Все жители Хлебникова с величайшим интересом наблюдают, как, день за днем, растет ненависть огородника к хромому бондарю, — чуть только на дворе зазвучит сиплый голос хозяина — отовсюду из углов, из окон высовываются встрепанные головы, напряженные, измятые рожи.
Никто не осуждает Хлебникова, никто не спрашивает его о причинах ненависти к Тимке, все только любуются ею как забавным представлением, а некоторые поощряют хромого, науськивая его, как собаку:
— Ты про него спой!
— Чего про него споешь!
— А ты — придумай.
Только дьякон спросил однажды Орлиху, подругу своей жизни:
— Что это он воюет против мальчишки?
Умная и злая актриса объяснила, позевывая:
— Пришел срок, — он, может, всю жизнь ждал случая, на ком зло сорвать, а по плечу ему — никого не было. Теперь нашел подходящего человека и утешается…

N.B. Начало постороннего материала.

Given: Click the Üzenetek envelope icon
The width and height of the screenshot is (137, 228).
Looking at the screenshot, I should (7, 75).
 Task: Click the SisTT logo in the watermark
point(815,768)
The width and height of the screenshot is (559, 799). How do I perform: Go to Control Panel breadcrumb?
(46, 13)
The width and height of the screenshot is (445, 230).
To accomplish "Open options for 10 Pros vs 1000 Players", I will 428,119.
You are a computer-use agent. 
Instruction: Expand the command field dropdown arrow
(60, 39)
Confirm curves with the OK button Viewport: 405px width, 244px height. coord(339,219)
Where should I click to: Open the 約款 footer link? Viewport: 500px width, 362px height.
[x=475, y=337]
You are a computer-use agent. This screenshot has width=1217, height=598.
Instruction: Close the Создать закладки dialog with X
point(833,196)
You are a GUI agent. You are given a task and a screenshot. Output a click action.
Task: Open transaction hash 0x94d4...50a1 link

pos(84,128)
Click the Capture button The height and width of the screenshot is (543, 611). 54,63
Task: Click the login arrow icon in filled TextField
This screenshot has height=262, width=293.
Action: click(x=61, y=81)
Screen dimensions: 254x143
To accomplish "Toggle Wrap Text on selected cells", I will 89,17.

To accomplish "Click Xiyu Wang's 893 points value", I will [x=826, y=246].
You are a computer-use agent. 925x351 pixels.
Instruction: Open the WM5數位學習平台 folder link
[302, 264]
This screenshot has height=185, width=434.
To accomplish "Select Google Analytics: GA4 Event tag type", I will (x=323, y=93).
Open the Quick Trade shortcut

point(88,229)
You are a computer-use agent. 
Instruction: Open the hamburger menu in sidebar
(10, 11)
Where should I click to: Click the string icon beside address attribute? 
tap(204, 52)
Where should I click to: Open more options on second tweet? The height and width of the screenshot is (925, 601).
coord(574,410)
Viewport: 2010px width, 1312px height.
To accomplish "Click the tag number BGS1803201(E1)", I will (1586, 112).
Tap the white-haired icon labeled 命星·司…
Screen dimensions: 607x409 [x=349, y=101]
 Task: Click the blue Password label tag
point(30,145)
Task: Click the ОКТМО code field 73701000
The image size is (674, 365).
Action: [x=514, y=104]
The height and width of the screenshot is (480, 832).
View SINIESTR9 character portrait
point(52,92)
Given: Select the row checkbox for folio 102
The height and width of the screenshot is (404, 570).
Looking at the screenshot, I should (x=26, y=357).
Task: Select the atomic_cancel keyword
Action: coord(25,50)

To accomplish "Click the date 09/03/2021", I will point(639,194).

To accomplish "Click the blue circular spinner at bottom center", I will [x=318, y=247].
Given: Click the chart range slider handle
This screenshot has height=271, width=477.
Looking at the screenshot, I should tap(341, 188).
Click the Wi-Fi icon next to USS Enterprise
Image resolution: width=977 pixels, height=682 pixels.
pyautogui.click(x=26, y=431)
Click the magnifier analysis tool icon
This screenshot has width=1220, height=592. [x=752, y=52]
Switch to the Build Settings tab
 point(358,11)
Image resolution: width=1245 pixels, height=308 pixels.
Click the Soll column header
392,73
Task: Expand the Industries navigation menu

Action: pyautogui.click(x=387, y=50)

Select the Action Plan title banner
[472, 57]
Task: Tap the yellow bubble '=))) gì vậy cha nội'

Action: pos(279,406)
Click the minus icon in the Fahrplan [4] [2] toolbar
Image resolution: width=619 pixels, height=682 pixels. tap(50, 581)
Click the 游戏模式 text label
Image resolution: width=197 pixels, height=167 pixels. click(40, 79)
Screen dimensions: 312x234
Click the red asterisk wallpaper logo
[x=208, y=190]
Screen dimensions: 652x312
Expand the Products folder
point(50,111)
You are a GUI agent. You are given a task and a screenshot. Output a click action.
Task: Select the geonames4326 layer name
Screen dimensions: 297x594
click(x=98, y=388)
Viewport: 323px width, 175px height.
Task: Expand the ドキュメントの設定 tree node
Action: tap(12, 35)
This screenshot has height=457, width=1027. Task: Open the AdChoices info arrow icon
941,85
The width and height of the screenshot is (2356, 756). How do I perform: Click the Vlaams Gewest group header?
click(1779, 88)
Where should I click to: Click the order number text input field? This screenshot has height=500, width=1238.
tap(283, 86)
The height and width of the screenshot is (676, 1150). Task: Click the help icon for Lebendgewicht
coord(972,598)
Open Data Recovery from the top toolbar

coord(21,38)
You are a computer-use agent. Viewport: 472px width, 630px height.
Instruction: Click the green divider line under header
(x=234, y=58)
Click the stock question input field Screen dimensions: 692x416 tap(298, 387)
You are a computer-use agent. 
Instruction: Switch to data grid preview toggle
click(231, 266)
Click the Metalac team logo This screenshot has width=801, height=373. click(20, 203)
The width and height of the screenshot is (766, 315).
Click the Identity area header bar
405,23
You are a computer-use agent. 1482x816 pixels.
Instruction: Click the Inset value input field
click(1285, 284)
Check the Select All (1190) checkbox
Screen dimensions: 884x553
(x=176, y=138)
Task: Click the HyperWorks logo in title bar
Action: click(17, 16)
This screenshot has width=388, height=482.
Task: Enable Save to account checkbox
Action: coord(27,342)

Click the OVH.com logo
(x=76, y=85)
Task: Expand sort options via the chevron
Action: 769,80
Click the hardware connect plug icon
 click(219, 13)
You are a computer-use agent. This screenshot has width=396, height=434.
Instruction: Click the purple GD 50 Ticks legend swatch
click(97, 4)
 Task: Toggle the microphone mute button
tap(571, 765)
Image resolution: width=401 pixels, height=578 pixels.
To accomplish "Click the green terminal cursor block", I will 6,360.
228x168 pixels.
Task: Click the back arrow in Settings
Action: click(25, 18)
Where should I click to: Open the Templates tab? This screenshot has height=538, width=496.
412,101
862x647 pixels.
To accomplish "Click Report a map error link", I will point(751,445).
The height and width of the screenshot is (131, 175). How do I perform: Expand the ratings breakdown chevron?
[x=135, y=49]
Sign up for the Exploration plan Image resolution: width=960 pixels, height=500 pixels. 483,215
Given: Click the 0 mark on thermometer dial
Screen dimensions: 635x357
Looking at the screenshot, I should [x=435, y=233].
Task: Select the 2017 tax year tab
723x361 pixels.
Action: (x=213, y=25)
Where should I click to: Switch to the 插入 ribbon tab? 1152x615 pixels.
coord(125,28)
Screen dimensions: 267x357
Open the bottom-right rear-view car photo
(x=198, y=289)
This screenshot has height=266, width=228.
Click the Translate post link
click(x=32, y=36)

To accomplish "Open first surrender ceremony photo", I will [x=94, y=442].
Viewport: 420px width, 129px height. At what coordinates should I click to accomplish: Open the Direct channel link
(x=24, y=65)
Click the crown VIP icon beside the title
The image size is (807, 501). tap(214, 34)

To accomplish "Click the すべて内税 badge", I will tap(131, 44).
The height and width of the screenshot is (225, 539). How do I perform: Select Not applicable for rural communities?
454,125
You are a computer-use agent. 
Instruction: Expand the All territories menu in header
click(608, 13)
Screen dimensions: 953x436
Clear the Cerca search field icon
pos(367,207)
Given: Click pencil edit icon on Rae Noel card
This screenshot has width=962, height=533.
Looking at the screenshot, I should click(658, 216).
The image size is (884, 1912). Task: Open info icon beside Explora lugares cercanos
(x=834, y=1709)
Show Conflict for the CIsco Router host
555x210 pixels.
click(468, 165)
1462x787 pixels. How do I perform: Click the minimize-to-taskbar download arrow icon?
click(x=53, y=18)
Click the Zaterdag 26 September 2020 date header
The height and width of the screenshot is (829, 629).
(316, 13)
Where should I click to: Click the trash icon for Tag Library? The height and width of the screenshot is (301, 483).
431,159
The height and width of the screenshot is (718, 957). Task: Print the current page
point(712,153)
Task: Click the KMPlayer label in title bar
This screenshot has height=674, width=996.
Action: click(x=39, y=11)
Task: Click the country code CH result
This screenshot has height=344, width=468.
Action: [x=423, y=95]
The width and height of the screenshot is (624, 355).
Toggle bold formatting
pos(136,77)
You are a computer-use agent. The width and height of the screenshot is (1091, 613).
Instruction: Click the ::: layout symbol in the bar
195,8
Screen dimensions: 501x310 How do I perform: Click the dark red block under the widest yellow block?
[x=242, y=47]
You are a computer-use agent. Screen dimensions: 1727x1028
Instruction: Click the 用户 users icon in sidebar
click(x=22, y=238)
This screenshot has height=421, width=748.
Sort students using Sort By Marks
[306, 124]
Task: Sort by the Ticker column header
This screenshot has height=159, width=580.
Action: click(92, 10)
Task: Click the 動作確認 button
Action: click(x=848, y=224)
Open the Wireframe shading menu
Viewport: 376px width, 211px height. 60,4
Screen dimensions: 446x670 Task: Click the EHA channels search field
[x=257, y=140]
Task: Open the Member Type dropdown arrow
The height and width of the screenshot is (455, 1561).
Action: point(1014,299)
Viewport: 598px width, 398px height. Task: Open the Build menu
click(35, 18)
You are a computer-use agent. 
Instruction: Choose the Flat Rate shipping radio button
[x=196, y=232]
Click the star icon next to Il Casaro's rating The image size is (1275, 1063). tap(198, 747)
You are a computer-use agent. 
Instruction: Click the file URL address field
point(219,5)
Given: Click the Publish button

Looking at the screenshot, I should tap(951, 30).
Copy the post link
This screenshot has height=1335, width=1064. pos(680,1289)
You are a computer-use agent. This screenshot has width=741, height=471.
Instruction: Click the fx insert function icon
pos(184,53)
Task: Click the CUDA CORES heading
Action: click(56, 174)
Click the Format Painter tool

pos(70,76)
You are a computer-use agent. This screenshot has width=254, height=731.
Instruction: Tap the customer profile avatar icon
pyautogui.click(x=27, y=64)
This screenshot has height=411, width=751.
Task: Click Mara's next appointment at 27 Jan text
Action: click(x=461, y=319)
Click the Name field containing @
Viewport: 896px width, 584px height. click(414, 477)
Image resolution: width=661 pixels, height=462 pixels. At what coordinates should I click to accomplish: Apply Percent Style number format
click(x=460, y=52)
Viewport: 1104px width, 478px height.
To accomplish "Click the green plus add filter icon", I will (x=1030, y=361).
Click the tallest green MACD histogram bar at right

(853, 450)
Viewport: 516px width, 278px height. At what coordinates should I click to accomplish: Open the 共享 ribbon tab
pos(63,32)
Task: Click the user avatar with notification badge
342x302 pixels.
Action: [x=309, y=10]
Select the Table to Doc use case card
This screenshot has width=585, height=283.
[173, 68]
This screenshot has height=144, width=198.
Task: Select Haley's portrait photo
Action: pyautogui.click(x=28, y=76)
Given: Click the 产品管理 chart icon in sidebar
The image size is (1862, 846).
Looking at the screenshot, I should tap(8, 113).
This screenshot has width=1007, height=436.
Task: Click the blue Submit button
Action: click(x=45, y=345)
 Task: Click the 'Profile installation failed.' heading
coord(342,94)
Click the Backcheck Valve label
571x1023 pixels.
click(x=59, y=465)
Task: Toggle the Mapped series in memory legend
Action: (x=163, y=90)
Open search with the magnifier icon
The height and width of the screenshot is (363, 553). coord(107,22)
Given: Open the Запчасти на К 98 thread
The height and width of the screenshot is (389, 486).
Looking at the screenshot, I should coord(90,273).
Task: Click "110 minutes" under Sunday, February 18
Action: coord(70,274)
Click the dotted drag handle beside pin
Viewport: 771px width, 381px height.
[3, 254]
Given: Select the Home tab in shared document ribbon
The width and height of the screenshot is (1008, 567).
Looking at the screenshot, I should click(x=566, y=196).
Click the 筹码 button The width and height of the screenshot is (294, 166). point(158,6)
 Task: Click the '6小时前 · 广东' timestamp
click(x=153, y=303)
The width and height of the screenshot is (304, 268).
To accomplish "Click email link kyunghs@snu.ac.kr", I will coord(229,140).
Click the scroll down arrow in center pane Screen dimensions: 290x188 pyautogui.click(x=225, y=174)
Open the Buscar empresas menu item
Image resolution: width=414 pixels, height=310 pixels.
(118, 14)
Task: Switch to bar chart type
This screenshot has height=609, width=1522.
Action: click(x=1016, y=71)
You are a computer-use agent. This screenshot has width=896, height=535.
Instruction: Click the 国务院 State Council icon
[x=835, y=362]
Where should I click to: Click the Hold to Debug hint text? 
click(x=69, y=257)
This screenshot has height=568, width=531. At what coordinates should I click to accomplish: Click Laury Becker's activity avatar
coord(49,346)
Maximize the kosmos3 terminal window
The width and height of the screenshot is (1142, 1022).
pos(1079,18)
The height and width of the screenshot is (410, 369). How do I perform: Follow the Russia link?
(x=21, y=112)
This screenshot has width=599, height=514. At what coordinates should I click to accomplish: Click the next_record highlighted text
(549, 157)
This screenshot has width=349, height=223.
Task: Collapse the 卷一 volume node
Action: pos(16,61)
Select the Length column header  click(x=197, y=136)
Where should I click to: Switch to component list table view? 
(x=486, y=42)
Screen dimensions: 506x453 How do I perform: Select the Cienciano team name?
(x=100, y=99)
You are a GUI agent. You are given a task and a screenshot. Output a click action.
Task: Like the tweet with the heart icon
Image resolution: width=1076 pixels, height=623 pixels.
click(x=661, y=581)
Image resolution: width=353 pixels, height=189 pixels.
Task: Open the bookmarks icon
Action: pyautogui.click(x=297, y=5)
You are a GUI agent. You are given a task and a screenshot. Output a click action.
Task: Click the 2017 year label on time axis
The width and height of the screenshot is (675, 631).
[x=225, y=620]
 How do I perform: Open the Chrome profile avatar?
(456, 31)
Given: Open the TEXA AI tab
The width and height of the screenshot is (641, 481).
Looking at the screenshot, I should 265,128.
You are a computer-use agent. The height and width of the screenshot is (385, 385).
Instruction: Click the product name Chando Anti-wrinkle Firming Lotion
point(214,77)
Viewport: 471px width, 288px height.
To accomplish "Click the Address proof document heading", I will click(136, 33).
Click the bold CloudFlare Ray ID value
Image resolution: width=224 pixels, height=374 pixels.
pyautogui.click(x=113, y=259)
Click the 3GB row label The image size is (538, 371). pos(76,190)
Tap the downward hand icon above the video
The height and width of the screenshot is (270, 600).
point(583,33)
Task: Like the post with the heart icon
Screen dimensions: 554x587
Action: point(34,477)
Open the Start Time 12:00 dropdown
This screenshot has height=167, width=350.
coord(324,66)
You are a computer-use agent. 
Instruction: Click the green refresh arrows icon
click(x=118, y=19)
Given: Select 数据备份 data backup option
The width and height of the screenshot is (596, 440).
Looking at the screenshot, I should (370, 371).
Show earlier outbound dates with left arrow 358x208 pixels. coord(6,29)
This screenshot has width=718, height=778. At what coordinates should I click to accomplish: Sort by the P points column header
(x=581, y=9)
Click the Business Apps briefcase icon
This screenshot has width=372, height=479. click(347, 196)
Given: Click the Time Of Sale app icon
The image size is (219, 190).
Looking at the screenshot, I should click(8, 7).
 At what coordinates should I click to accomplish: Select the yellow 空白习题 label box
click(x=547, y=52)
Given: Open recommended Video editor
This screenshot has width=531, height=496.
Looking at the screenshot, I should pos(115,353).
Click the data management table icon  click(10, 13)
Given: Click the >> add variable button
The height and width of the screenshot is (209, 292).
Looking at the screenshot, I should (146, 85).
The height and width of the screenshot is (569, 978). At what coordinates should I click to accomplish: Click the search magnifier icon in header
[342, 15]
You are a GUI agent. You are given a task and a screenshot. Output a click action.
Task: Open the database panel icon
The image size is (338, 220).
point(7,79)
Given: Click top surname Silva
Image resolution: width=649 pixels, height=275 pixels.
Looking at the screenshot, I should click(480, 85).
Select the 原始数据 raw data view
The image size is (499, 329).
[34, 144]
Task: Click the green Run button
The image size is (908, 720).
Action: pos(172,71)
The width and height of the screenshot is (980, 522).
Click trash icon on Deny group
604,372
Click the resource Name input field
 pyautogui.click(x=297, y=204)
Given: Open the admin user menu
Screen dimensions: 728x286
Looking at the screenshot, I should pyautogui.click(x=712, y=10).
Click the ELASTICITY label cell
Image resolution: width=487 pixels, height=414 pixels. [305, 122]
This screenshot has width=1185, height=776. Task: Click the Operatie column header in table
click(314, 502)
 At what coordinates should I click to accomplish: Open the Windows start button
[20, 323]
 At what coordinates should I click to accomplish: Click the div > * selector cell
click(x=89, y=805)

Дьякон промолчал, видимо, не поняв старуху, а мне ее слова показались верными. Тимка же как будто хвастался отношением Хлебникова к нему:
— Здорово не любит он меня, видно — встал я ему поперек сердца!
— А что он за человек, по-твоему? — спросил я.
— Дурак человек, — ответил Тимка, не раздумывая.
— Как ты думаешь — за что он тебя не любит?
— Больно мне нужно думать о нем, — равнодушно сказал Тимка и звонко запел:
Метель-вьюга-а…
Кешин поглядел на него, на меня, усмехнулся и погладил усы.
Эх, — метель-вьюга в поле стелется
поет Тимка,—
Идет Дуня за околицу,
На дорогу на проезжую,
Под березы под столетния-а!
— Завыл, волк! — кричит Хлебников из двери сарая.
Отовсюду на голос Тимки выползают оборванные бездольники, забытые люди, а огородник — неистовствует, кричит Кешину:
— Семен Петров, ты человек благочестивый, — как же ты греха не боишься? Василиса Яхонтова вторые сутки разродиться не может, а он…
— Перестал бы, Тимоха, — говорит Кешин. — Что сердишь зря?
— Никто, кроме его, не сердится, — правильно замечает подмастерье и — поет, а мне кажется, что если б его только хвалили, он пел бы хуже. В воротах явилась и стоит избочась торговка полотном, за спиною у нее тяжелый узел, в руке железный аршин. Ее лыковое лицо без бровей напряжено, губы приоткрыты, точно у птицы, которая хочет пить.
— Сапог нет у подлеца, — кричит Хлебников, — штаны завтра свалятся…
Тимка задорно поет:
Эх, ждала я тебя сорок ночей,
Ожидала — не дремала, не спала,
Черны думы горько думала,
Истомила свою душеньку!
Кешин, помахивая молотком, идет к воротам, говоря:
— Здорово, Прасковея Филипповна! Каковы дела?
Торговка полотном приходила к бондарю аккуратно каждое воскресенье, а иногда и в будни, они запирались в комнате Кешина, Тимка кипятил им самовар и отправлялся в огород, к бабам, — они жили там в дощатом сарае.